It Ain’t Austin Yet, But North by Northeast 2012 Rocked

Like its more famous Austin-based forebear, North by Northeast (NXNE) is a hell of a way to spend a few days if you’re a culture junkie with excess energy. NXNE brings some 800 bands and 40 films to Toronto (which is probably not, despite the old joke, the actual centre of the universe) for about seven days’ worth of general mayhem.
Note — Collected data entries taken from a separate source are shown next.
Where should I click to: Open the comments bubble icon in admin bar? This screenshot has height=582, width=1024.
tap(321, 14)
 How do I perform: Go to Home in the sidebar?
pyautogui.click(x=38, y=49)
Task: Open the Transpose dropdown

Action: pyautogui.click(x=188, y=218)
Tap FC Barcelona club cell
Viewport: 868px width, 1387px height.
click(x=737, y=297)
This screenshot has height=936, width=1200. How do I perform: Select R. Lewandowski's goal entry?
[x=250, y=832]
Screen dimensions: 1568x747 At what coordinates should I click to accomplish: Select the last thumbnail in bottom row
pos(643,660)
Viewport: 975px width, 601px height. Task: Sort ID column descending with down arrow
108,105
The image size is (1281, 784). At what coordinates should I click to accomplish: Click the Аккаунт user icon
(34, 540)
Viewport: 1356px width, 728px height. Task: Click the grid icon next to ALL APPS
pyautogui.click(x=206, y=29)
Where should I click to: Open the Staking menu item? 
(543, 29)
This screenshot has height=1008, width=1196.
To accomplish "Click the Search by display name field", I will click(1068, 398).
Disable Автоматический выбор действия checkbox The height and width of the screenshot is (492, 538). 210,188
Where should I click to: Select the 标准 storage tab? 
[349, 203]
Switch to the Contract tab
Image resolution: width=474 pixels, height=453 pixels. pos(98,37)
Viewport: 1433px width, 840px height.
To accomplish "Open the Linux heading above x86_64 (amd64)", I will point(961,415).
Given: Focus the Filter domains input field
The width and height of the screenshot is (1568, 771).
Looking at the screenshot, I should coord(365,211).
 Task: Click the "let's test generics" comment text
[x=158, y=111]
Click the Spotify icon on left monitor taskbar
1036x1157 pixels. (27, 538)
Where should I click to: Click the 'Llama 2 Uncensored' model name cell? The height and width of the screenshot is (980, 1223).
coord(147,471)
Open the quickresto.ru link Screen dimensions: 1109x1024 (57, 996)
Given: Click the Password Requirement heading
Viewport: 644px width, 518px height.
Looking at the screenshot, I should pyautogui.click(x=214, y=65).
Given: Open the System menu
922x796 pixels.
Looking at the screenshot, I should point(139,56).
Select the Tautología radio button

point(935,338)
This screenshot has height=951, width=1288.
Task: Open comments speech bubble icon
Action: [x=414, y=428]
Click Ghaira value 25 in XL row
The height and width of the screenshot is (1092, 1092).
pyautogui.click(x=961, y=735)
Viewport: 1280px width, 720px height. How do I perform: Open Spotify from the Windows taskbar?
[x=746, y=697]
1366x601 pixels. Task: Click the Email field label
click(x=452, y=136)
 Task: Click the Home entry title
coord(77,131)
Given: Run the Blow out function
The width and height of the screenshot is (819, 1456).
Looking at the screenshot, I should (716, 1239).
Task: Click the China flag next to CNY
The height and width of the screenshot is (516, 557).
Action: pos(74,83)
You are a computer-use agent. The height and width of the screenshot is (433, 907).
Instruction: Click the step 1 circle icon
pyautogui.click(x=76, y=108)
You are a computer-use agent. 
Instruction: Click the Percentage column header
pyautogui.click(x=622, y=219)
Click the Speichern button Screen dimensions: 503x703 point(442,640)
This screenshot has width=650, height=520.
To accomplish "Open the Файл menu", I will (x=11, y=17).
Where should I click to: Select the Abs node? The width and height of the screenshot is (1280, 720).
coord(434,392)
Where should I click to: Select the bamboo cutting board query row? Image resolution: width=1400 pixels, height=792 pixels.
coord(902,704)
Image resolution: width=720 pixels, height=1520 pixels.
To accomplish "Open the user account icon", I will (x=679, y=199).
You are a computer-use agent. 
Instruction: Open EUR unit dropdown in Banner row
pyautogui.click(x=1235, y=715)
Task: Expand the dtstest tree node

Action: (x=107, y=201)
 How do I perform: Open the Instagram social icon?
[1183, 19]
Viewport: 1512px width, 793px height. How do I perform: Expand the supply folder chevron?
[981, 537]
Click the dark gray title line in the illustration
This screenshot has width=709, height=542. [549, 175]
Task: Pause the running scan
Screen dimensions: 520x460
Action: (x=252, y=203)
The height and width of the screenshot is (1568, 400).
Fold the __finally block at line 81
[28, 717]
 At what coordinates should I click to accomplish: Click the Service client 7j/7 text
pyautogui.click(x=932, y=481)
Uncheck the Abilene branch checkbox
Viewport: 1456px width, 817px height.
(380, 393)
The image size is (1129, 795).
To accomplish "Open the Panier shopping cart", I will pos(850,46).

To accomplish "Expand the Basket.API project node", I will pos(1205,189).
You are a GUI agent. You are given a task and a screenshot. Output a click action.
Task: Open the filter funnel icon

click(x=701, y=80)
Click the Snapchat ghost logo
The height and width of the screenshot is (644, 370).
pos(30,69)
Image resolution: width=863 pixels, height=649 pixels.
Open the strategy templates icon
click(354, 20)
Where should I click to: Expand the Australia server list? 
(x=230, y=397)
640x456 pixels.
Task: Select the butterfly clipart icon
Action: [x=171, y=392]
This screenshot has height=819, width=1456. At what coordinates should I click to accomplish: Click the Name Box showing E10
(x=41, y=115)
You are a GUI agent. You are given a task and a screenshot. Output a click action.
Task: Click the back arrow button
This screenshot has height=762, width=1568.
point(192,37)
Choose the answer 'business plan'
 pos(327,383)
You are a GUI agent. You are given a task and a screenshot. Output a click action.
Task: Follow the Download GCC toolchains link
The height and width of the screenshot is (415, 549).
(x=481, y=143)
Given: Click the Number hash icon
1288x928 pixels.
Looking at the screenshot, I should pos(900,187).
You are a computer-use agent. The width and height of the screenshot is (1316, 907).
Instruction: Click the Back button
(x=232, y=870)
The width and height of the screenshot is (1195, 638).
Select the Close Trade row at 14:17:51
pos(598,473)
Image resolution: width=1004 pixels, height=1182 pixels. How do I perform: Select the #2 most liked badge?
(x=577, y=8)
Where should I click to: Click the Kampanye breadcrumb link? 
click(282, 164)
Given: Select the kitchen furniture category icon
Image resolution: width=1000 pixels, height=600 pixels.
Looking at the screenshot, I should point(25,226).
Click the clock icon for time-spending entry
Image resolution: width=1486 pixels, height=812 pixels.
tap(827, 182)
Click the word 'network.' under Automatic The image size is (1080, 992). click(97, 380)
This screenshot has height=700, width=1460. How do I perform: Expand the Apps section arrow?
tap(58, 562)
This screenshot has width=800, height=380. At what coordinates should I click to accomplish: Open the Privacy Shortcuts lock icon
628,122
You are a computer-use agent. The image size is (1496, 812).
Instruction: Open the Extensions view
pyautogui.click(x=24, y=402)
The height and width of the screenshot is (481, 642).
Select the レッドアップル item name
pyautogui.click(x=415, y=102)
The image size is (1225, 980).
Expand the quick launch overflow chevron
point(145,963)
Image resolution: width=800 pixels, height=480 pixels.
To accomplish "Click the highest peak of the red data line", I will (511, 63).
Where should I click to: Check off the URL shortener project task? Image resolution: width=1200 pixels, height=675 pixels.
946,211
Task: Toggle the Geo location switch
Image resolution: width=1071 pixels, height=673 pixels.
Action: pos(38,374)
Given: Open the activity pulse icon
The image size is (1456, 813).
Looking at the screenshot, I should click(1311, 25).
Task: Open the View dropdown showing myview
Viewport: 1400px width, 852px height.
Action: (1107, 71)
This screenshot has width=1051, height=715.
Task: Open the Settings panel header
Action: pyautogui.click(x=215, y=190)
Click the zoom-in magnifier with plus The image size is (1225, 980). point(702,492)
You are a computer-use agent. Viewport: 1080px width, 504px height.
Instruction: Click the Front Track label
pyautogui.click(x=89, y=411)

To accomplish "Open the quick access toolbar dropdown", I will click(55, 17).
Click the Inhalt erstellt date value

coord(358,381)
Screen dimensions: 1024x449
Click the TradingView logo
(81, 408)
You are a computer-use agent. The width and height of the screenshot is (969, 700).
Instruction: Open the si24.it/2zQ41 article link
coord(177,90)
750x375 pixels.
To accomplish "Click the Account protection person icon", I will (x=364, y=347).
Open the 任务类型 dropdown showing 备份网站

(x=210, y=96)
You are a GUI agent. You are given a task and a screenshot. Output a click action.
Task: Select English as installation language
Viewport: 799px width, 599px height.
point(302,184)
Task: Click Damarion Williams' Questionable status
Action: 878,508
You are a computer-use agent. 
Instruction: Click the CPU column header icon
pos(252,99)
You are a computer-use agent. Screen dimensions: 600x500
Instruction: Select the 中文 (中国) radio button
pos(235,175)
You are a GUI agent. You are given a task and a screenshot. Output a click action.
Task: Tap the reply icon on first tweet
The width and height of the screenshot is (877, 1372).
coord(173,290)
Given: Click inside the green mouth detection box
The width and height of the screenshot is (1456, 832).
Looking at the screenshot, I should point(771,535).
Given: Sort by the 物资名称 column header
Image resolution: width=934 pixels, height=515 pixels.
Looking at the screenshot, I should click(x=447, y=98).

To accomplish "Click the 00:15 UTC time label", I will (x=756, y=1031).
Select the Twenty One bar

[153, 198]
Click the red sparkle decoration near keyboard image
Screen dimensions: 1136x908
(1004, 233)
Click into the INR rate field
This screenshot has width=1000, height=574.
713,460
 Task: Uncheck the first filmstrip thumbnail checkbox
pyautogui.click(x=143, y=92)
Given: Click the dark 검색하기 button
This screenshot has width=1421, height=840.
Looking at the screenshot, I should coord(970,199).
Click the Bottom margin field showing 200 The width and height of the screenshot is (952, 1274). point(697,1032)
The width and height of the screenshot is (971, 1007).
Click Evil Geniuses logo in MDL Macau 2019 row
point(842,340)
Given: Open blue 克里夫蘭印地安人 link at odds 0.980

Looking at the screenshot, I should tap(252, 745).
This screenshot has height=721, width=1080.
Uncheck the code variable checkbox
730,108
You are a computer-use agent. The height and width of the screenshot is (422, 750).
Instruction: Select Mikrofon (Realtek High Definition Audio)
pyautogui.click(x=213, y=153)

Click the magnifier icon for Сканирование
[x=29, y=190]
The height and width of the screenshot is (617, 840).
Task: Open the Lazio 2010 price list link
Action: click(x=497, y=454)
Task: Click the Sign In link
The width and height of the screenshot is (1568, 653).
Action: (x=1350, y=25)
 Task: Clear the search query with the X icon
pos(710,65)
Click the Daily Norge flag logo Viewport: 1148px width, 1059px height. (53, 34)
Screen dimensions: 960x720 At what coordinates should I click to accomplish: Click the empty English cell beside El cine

It is (along with the Toronto International Film Festival and Pride) among the best festivals that this diverse and deeply artistic city has to offer.

Though by all accounts the daytime film program is getting stronger year after year, I’ll admit to having never taken advantage of it. (To be blunt, there’s just too much music to see and hear every night — and all night, too, since bars are allowed to extend last call to a vampire-friendly 4:00 a.m. during the fest — to spend my sleepy days running from screening to screening.) But anyway, it is at night when the festival really shines.

A wide and impressive cross-section of bands make the list year after year — between hip-hop, dance, punk, pop, folk, country, experimental and plain old rock ’n’ roll, there is surely something for everyone on the voluminous schedule. And, boasting contributions from indie upstarts trying out their new sound to seasoned veterans on a comeback trail, the festival celebrates the new while paying great respect to long-established masters.

In short, it is a music-lover’s dream to wander these vibrant streets from show to show, taking in the good, the silly, the dreadful, and the absolutely transcendent.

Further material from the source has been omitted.